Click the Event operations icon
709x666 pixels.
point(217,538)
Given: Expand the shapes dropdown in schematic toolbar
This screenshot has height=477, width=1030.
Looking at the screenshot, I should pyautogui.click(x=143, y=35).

▶ **WHAT THIS TASK INVOLVES**
Exactly as written above, reproduce all of the entries.

▶ **OUTPUT OF THE EXERCISE**
Click the Event operations icon
709x666 pixels.
point(217,538)
Given: Expand the shapes dropdown in schematic toolbar
This screenshot has height=477, width=1030.
Looking at the screenshot, I should pyautogui.click(x=143, y=35).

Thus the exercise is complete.